→ TEXTO FORNECIDO:
-=-=-

O jornal televisivo e as estratégias de persuasão

A televisão faz com que os actores sociais e políticos se adaptem as novas exigências impostas pela televisão. O noticiário televisivo torna-se uma ligação de estratégias sedutoras que visam passar uma mensagem persuasiva para o seu público. Além disso, ele tem efeitos sobre a opinião no sentido em que a cenarização e a codificação do modo de apresentação dos factos induz nos actores sociais a obrigação e a possibilidade de adaptação a lógicas mediáticas. Tal adaptação tem três formas: 1) marketing, 2) manipulação da informação, e 3) reorientação da acção pública. A informação televisiva conduz ao fenómeno da personalização do poder, em que a necessidade de criar imagem e audiência leva os jornalistas a personalizar a informação e a procurar “vedetas” políticas, reduzindo os debates de ideias a lutas de pessoas e as campanhas eleitorais a corridas de cavalos. Em busca da notoriedade, por um lado, e do scoop ou audiência, por outro lado, os homens políticos e os jornalistas de televisão entram numa nova lógica de funcionamento, em que o “mediático” ganha valor sobre o “mediatizado”. Resumindo, os media veiculam informação mas mais intenção persuasiva e publicidade, podendo passar mesmo ao lado do essencial da sua missão.

-=-=-

→ MATERIAL FORNECIDO:
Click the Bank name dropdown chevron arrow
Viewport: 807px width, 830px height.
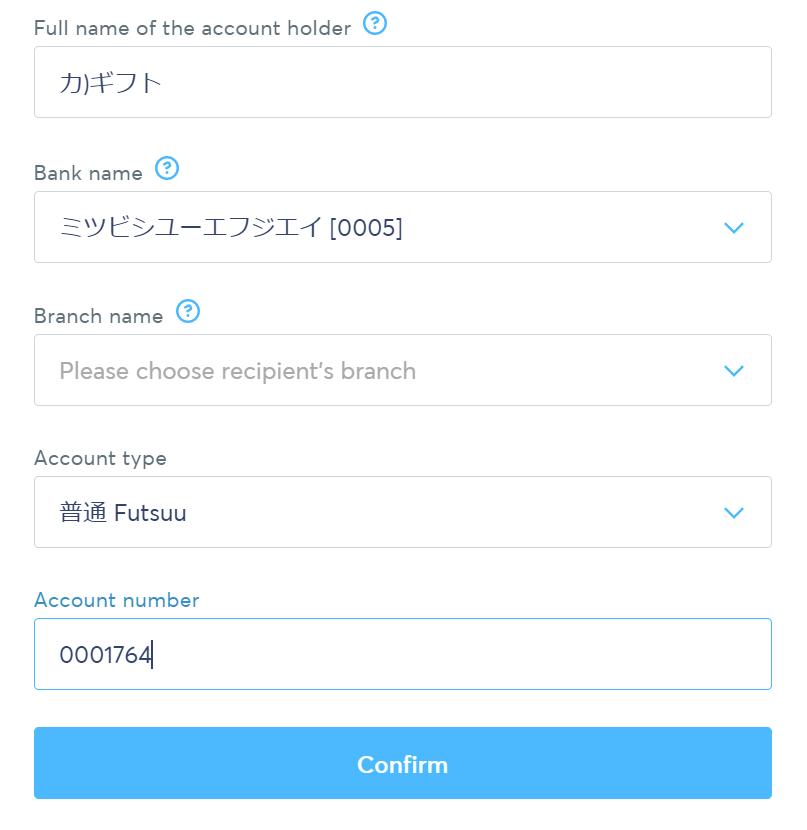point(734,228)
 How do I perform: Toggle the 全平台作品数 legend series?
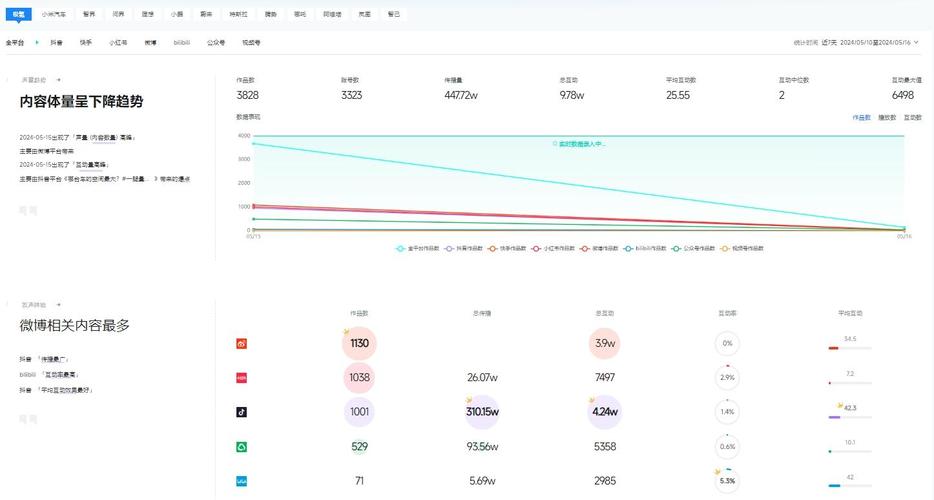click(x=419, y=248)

-=-=-

→ INSTRUÇÕES:
1) Edite a listagem, trocando "chevron arrow" por "caret icon" e deixando todo o resto como está. Não inclua as imagens na resposta.
2) Retome o texto sobre o jornal televisivo e as estratégias de persuasão a partir do ponto em que termina.
O texto e a listagem não têm qualquer relação entre si.

→ AS RESPOSTAS:
1)
Click the Bank name dropdown caret icon
Viewport: 807px width, 830px height.
point(734,228)
 How do I perform: Toggle the 全平台作品数 legend series?
click(x=419, y=248)

2)
Relevam-se duas tendências, sinteticamente. Por um lado, a acção política torna-se mais “acontecimental”. Face à complexidade da decisão político-administrativa e à dificuldade em avaliar o impacto real da acção política, a política de “fazer conhecer” é um complemento indispensável da acção pública e talvez a sua única realidade. Por outro lado, o choque das temporalidades paralisa a acção política. Através do recurso diário a sondagens, os media impõem a pressão de uma legitimidade do efémero. A pressão conduz alguns governantes, que querem ser reeleitos, a evitar tomar medidas impopulares. Ou seja: o jornal televisivo é um instrumento de governação da opinião pública.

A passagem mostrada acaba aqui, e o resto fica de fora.